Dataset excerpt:

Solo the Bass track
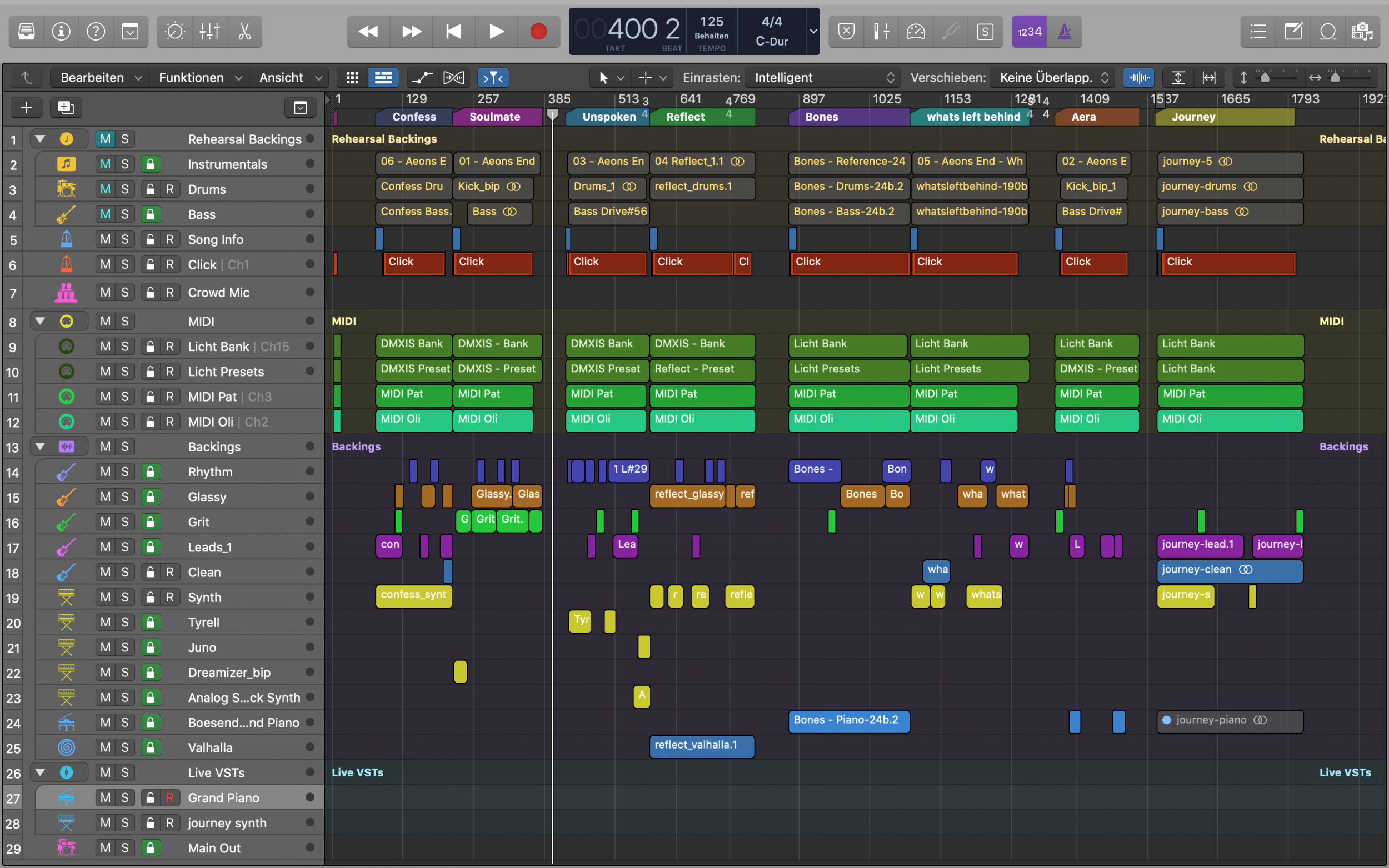1389x868 pixels. (124, 214)
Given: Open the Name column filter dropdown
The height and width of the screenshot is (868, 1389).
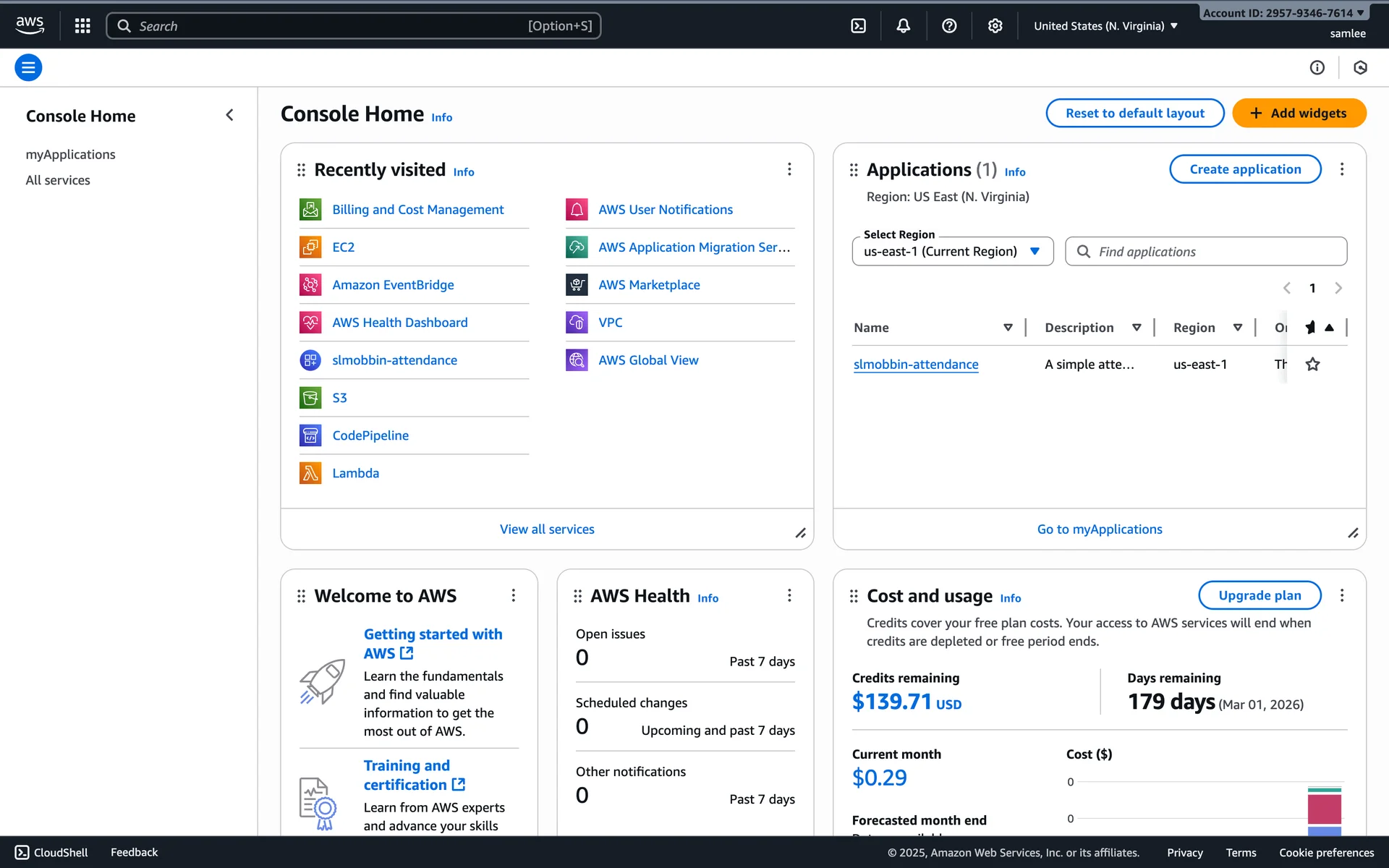Looking at the screenshot, I should click(x=1008, y=328).
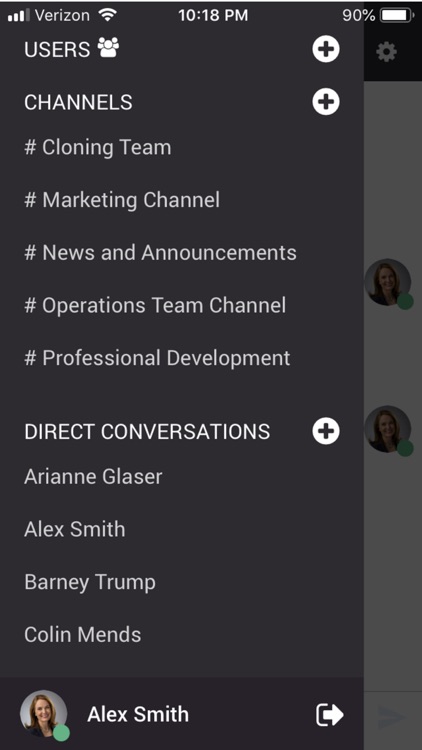This screenshot has width=422, height=750.
Task: Tap the send message arrow icon
Action: tap(393, 717)

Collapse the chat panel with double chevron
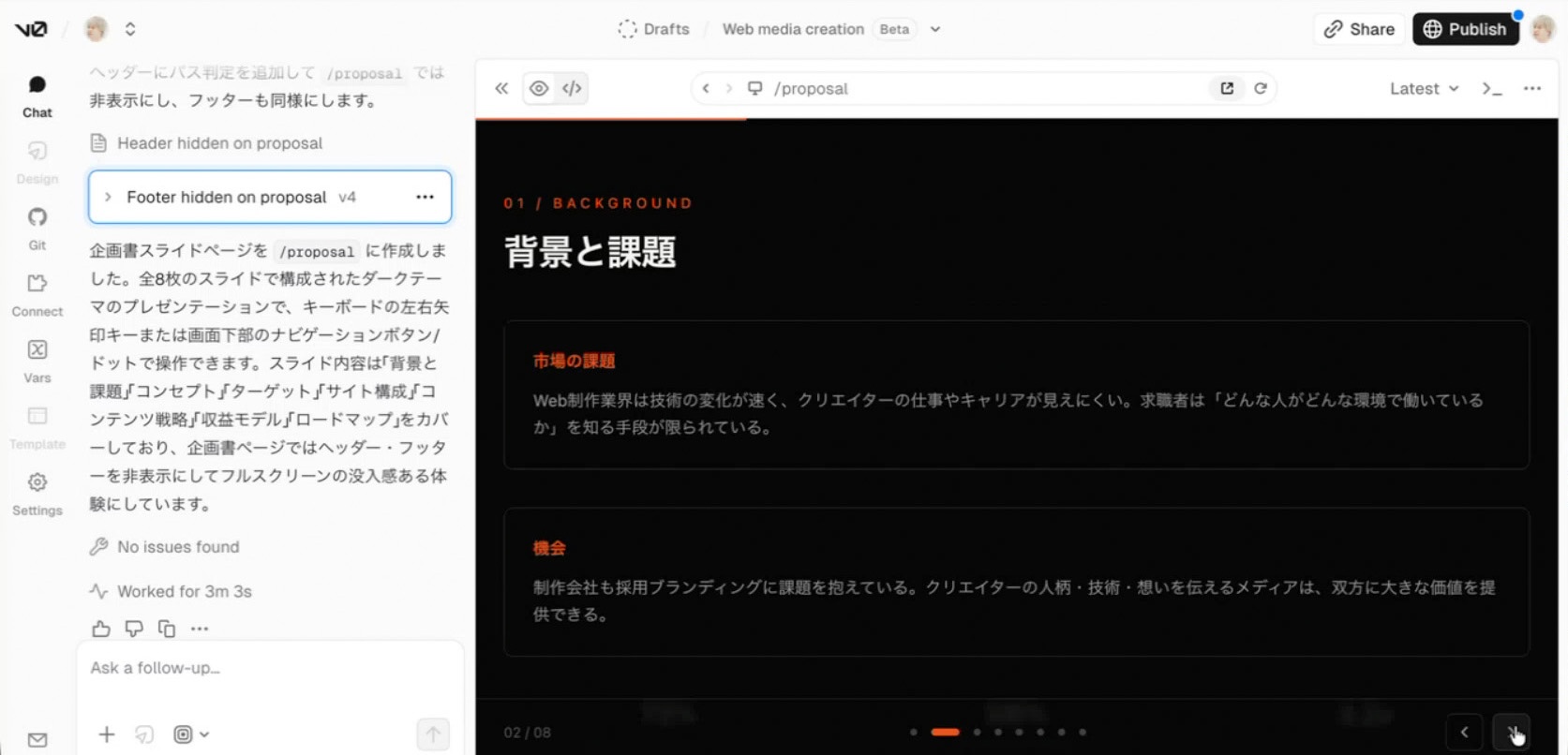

What you need to do. Reproduce the material above word for word, every line of it, but without the pictures.

Output for this exercise.
Solo the Bass track
1389x868 pixels. (124, 214)
Given: Open the Name column filter dropdown
The height and width of the screenshot is (868, 1389).
Looking at the screenshot, I should click(x=1008, y=328).
This screenshot has width=422, height=750.
Task: Tap the send message arrow icon
Action: tap(393, 717)

Collapse the chat panel with double chevron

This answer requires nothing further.